■ **Data listing**
>>>

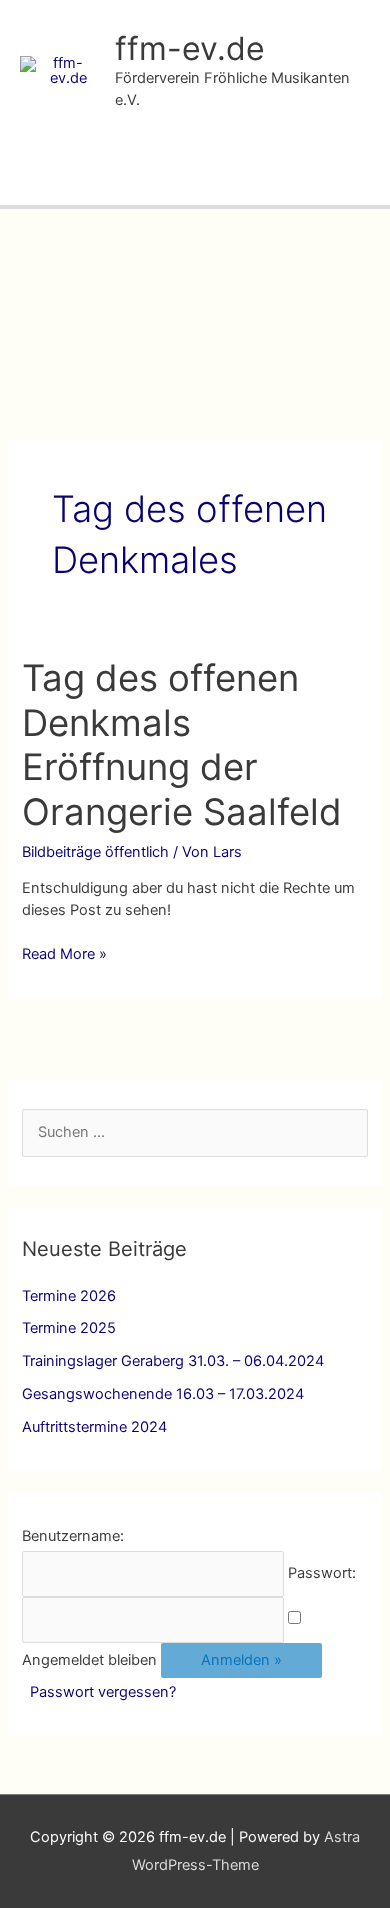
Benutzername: (73, 1536)
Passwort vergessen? (103, 1692)
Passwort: (322, 1573)
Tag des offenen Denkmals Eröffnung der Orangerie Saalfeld (182, 745)
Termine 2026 (69, 1296)
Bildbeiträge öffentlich (95, 852)
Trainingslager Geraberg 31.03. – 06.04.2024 (173, 1361)
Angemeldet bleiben (89, 1660)
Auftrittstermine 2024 (94, 1427)
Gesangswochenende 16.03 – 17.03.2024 (163, 1394)
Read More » (64, 955)
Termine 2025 (69, 1328)
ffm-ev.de (190, 48)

<<<

■ **Instructions for the task**
Output every entry exactly, leaving out pictures.

■ **Response**
Benutzername: (73, 1536)
Passwort vergessen? (103, 1692)
Passwort: (322, 1573)
Tag des offenen Denkmals Eröffnung der Orangerie Saalfeld (182, 745)
Termine 2026 (69, 1296)
Bildbeiträge öffentlich (95, 852)
Trainingslager Geraberg 31.03. – 06.04.2024 (173, 1361)
Angemeldet bleiben (89, 1660)
Auftrittstermine 2024 (94, 1427)
Gesangswochenende 16.03 – 17.03.2024 (163, 1394)
Read More » (64, 955)
Termine 2025 (69, 1328)
ffm-ev.de (190, 48)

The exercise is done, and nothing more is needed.